Because ironically, while nearly 1-in-3 financial advisers have CFP certification and financial planning is increasingly becoming the value-add on top of more commoditized investment management, the reality is that the financial services industry is only just now beginning to build out the real capabilities for delivering real financial advice (compensated as such) at enterprise scale. On the other hand, as scaled advice is increasingly adopted within larger financial services enterprises, it can ultimately reduce the time-consuming costs to deliver financial planning, reducing the cost of a financial plan itself and expanding its reach to even more consumers.
Dynasty Partners with Envestnet to launch CFO Dashboard for financial adviser business metrics. In the commission-based model, the simple reality is that most advisory firms never become terribly complex business enterprises. After all, the fact that at the beginning of every year, revenue resets back to zero (or near-zero with a small portion of trails) means that it’s extremely risky to hire many (or any) full-time team members or take on much fixed overhead, which means in practice the typical commission-based practice is simply gross revenue, minus a handful of direct expenses of the adviser to do what they do, with the net simply flowing directly to the adviser-as-owner.

Supplied records —
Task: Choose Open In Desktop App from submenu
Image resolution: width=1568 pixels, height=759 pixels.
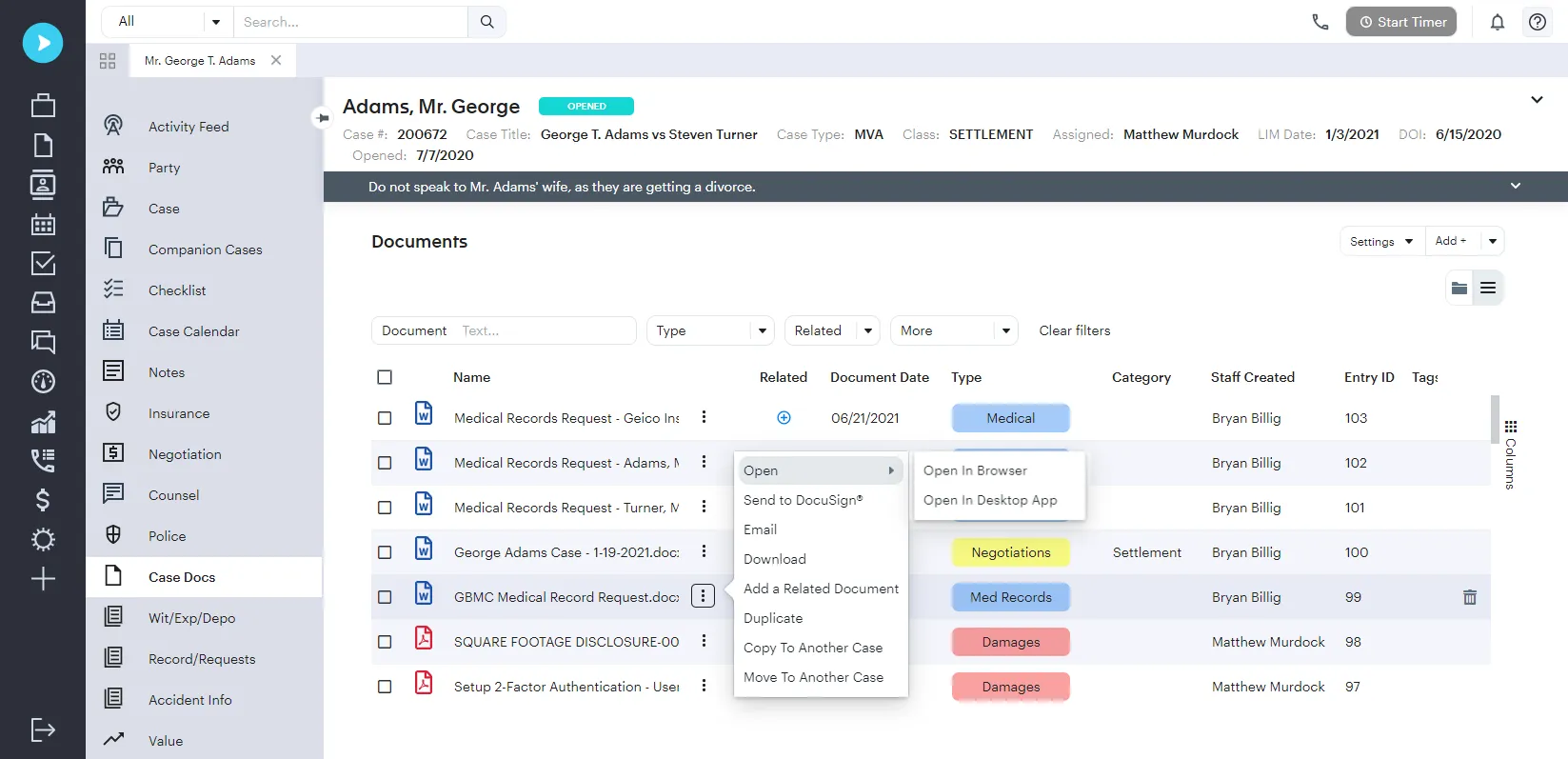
==
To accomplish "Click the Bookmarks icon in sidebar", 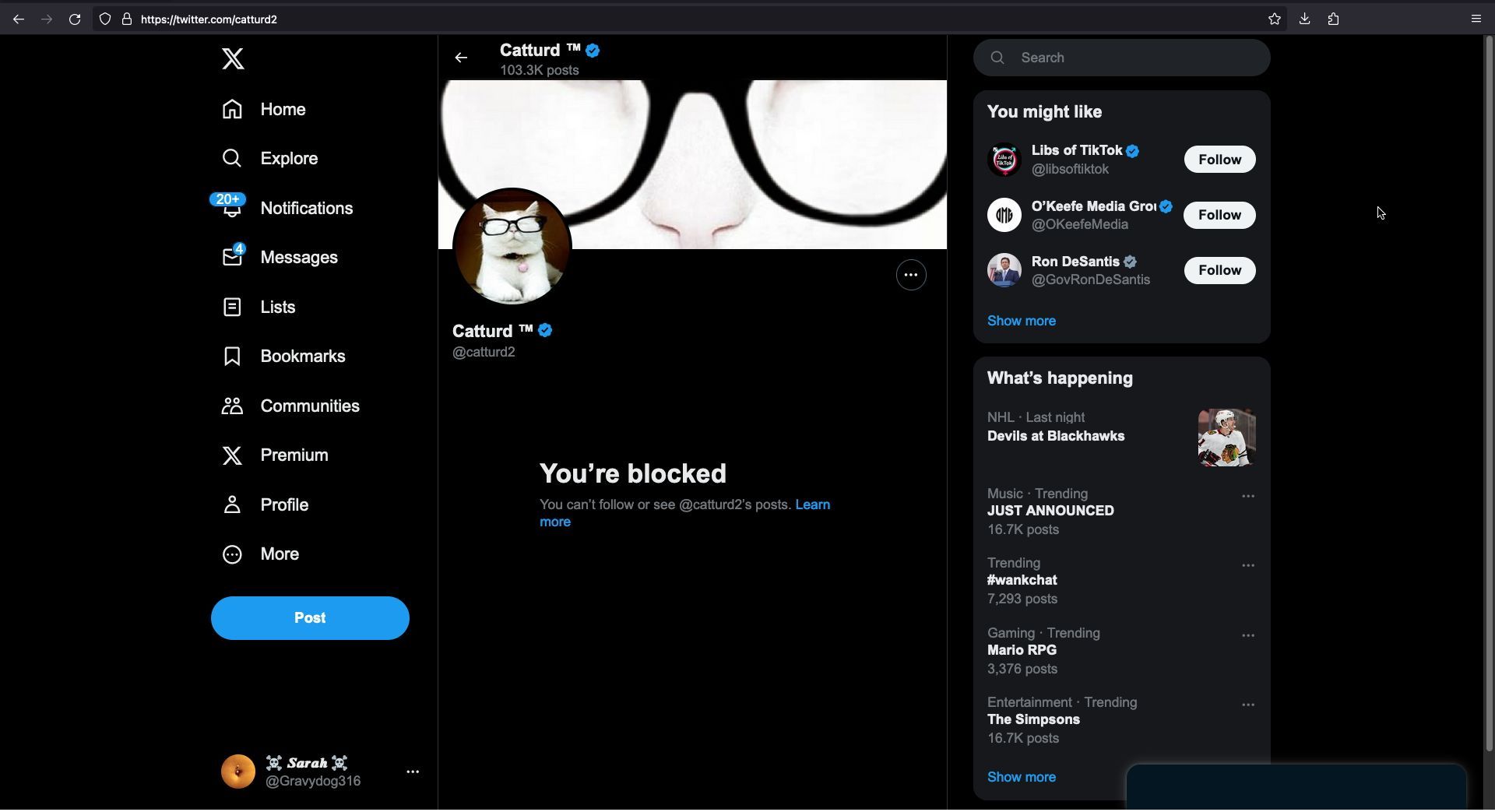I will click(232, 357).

Exercises —
1. Reproduce the text on financial advisers word for word, starting at "Dynasty Partners with" and ending at "to the adviser-as-owner.".
2. List each effect that the text on financial advisers says scaled advice can have as larger financial services enterprises adopt it.
The material has no connection to the text on financial advisers.

Expected answers —
1.
Dynasty Partners with Envestnet to launch CFO Dashboard for financial adviser business metrics. In the commission-based model, the simple reality is that most advisory firms never become terribly complex business enterprises. After all, the fact that at the beginning of every year, revenue resets back to zero (or near-zero with a small portion of trails) means that it’s extremely risky to hire many (or any) full-time team members or take on much fixed overhead, which means in practice the typical commission-based practice is simply gross revenue, minus a handful of direct expenses of the adviser to do what they do, with the net simply flowing directly to the adviser-as-owner.

2.
- It reduces the time-consuming costs of delivering financial planning.
- It reduces the cost of a financial plan itself.
- It expands the reach of financial planning to even more consumers.